Data to use —

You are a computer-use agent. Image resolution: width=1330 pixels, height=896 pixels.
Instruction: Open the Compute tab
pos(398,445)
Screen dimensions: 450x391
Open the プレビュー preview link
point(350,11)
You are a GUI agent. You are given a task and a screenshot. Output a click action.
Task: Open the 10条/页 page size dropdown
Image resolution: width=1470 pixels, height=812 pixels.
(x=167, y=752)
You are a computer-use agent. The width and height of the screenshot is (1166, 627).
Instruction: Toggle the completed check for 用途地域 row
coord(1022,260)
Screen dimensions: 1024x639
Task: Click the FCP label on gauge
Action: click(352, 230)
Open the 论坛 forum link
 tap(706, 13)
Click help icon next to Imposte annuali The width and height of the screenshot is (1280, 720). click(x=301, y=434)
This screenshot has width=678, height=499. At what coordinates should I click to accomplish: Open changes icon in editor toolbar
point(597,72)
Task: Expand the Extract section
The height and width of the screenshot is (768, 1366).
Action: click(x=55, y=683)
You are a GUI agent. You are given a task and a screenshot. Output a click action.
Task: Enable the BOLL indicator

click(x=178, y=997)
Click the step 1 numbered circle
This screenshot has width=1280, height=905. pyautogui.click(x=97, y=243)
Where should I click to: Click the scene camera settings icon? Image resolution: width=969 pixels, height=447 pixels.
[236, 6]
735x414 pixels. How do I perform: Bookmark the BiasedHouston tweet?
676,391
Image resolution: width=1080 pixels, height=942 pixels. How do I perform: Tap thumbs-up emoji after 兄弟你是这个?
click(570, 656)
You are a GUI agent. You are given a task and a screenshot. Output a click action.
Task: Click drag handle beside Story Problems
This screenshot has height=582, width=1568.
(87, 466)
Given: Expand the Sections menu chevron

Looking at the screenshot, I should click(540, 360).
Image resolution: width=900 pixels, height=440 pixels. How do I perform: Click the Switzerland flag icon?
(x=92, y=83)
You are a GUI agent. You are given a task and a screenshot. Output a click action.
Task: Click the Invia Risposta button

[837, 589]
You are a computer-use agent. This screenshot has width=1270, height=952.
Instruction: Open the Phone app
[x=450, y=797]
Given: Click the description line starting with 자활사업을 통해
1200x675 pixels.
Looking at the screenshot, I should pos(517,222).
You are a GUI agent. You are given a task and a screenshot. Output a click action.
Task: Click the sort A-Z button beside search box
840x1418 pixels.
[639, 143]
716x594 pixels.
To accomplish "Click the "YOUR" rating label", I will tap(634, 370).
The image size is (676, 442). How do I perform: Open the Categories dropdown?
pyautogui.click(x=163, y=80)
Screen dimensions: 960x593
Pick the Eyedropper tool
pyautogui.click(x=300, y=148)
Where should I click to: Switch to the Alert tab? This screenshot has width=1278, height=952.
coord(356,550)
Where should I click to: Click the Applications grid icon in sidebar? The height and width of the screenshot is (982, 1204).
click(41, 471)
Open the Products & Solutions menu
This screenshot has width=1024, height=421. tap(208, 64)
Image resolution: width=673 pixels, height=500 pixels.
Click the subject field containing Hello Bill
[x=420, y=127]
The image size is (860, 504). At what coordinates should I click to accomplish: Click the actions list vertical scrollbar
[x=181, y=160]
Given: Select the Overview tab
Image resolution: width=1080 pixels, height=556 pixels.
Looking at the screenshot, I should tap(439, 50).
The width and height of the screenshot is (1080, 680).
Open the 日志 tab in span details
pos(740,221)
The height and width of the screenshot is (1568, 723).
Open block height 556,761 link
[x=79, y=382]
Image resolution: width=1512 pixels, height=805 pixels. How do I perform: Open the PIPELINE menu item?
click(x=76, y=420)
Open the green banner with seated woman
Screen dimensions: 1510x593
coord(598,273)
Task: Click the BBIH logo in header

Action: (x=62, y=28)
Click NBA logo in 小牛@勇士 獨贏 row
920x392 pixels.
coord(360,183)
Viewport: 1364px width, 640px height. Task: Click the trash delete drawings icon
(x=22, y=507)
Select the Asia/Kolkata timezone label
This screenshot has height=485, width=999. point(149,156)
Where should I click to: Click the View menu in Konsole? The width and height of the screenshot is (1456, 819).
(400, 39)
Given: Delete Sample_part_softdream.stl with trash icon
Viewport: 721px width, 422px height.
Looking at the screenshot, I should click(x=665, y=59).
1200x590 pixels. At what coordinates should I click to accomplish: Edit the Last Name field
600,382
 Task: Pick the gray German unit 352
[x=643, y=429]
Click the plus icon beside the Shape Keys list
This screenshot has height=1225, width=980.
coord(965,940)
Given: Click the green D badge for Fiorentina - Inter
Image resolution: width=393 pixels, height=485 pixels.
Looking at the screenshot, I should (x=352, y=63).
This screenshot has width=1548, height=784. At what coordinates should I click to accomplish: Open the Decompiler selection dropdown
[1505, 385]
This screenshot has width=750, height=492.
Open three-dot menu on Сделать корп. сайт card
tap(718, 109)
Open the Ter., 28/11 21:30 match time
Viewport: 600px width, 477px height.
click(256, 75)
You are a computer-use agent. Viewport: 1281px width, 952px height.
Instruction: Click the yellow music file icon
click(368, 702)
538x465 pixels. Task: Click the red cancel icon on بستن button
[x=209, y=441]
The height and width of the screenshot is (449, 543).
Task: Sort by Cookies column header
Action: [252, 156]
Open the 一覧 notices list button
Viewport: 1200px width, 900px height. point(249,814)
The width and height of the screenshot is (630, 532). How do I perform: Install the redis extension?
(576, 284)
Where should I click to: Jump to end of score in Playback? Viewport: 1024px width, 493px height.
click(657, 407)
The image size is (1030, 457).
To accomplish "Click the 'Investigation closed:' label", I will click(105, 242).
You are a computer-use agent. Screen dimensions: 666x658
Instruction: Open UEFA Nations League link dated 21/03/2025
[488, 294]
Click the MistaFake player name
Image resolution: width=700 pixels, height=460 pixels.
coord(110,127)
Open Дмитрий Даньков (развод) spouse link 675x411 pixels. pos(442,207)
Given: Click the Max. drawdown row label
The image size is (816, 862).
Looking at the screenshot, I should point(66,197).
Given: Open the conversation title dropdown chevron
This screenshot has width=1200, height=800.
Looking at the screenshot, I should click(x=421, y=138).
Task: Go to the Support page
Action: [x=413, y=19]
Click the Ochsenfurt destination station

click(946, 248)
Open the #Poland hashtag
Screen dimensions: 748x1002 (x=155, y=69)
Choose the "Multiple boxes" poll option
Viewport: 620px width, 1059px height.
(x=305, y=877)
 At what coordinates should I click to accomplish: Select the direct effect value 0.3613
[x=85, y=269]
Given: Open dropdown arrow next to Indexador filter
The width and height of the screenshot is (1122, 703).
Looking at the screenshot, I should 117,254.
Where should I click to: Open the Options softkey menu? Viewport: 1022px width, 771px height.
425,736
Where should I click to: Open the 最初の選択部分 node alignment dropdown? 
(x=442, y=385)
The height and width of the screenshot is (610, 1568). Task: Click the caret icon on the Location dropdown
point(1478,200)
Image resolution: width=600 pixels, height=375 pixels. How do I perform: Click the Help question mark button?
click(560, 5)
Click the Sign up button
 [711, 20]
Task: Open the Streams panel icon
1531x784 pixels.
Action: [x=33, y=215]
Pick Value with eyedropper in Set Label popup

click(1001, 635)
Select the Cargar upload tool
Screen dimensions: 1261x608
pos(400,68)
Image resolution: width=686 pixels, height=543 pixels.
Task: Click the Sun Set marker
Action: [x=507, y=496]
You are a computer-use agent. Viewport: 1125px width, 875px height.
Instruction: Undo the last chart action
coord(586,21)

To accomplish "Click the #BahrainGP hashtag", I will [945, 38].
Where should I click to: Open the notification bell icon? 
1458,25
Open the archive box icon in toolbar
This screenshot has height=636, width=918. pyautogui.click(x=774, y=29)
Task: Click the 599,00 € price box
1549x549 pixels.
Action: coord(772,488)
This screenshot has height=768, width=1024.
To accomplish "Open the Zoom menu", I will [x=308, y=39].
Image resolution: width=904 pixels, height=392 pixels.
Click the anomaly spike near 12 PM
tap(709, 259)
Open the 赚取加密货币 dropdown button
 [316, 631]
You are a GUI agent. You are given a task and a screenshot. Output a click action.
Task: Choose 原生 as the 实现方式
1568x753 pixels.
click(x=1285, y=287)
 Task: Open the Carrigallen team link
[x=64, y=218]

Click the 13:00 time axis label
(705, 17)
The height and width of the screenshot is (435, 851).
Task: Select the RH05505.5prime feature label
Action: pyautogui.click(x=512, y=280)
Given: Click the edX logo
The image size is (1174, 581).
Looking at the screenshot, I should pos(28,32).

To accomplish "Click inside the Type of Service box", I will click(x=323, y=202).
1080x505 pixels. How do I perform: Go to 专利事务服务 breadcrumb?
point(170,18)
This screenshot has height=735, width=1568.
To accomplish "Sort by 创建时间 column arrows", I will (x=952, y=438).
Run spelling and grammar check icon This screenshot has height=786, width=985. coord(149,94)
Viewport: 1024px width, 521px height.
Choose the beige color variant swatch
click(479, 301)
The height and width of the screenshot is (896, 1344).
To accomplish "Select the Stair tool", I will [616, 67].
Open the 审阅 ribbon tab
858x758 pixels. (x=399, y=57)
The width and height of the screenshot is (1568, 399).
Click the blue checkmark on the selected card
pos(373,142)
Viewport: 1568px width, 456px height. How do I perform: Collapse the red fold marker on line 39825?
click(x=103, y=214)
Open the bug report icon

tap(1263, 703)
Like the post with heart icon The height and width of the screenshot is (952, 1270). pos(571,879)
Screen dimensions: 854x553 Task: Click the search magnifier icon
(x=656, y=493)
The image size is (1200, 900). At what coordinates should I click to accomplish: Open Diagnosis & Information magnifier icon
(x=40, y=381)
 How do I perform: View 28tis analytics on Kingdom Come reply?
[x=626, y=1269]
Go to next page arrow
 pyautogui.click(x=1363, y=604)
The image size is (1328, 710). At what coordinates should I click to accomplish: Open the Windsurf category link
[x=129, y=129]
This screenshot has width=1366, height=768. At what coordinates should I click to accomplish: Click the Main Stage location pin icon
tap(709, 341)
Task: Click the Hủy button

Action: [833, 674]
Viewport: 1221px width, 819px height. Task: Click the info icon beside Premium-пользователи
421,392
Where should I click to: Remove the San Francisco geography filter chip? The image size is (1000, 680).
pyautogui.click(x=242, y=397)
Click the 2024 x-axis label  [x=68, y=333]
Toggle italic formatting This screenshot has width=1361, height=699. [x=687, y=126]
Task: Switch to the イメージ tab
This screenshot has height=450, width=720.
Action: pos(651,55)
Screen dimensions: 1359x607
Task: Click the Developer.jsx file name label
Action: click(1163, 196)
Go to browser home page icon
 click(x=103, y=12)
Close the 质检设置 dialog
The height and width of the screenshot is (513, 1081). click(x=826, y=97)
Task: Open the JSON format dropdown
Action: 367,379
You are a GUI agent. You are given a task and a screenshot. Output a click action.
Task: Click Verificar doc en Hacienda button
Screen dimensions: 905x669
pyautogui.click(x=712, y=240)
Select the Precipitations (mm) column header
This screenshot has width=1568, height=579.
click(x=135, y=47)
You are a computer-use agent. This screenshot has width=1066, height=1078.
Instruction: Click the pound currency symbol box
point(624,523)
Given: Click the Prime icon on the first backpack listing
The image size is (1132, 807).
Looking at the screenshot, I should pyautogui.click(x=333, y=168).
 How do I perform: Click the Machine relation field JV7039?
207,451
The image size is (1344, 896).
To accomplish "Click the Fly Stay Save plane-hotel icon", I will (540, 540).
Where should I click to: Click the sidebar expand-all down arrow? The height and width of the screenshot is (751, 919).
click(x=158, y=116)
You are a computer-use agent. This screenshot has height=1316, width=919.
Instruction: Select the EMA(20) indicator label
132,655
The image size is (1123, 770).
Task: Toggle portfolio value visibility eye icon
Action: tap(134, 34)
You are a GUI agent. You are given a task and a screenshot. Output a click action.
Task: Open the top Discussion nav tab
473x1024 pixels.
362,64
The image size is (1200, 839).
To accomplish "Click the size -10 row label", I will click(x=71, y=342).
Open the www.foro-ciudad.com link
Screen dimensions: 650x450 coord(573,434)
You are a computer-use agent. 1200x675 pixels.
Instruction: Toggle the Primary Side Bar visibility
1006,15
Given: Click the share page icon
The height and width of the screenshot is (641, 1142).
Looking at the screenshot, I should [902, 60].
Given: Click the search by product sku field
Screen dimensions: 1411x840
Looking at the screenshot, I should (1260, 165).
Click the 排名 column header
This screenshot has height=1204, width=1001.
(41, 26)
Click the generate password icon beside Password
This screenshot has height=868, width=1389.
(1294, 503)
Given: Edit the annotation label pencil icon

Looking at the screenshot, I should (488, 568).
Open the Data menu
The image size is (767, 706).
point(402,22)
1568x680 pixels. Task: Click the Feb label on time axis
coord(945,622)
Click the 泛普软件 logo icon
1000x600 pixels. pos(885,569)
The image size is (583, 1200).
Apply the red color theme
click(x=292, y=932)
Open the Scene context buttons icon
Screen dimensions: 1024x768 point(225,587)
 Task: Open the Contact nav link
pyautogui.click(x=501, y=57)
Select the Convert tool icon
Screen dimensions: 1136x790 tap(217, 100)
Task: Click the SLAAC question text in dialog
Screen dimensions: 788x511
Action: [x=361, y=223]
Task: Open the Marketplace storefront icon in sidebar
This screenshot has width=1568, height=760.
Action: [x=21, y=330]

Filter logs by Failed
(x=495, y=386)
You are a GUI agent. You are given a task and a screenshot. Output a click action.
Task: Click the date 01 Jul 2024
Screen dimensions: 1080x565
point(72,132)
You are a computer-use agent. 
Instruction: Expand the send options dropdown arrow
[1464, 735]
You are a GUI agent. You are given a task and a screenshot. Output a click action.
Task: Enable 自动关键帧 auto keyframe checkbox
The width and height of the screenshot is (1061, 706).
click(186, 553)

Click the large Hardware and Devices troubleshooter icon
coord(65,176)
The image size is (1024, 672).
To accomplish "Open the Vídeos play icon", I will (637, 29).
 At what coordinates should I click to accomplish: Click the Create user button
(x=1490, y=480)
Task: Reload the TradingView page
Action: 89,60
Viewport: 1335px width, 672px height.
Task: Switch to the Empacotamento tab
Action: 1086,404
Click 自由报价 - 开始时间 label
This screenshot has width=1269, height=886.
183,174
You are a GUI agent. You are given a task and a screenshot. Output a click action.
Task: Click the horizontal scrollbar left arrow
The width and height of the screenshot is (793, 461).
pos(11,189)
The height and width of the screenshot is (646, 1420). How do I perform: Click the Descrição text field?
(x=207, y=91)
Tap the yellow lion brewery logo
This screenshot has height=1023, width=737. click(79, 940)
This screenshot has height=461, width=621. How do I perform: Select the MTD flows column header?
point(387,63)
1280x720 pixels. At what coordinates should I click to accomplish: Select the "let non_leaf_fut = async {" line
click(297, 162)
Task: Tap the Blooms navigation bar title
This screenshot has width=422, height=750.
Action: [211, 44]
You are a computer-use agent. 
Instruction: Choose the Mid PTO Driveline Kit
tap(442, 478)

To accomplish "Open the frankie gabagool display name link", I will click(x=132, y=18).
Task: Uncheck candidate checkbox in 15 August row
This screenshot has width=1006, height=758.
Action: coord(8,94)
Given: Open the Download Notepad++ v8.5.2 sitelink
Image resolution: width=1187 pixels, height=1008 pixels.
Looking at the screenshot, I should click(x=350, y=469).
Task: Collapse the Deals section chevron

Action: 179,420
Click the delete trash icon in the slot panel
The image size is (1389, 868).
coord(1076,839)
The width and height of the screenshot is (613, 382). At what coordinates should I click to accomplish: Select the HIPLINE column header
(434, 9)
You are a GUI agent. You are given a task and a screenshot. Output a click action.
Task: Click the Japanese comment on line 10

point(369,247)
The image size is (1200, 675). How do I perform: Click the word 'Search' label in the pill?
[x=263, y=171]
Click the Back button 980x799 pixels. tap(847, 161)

Work required —
Your answer should consist solely of the lines from the one containing "1280x720 pixels. At" through the last line of the listing, written out word for word.

Problem solution —
1280x720 pixels. At what coordinates should I click to accomplish: Select the "let non_leaf_fut = async {" line
click(297, 162)
Task: Tap the Blooms navigation bar title
This screenshot has width=422, height=750.
Action: [211, 44]
You are a computer-use agent. 
Instruction: Choose the Mid PTO Driveline Kit
tap(442, 478)

To accomplish "Open the frankie gabagool display name link", I will click(x=132, y=18).
Task: Uncheck candidate checkbox in 15 August row
This screenshot has width=1006, height=758.
Action: coord(8,94)
Given: Open the Download Notepad++ v8.5.2 sitelink
Image resolution: width=1187 pixels, height=1008 pixels.
Looking at the screenshot, I should click(x=350, y=469).
Task: Collapse the Deals section chevron

Action: 179,420
Click the delete trash icon in the slot panel
The image size is (1389, 868).
coord(1076,839)
The width and height of the screenshot is (613, 382). At what coordinates should I click to accomplish: Select the HIPLINE column header
(434, 9)
You are a GUI agent. You are given a task and a screenshot. Output a click action.
Task: Click the Japanese comment on line 10

point(369,247)
The image size is (1200, 675). How do I perform: Click the word 'Search' label in the pill?
[x=263, y=171]
Click the Back button 980x799 pixels. tap(847, 161)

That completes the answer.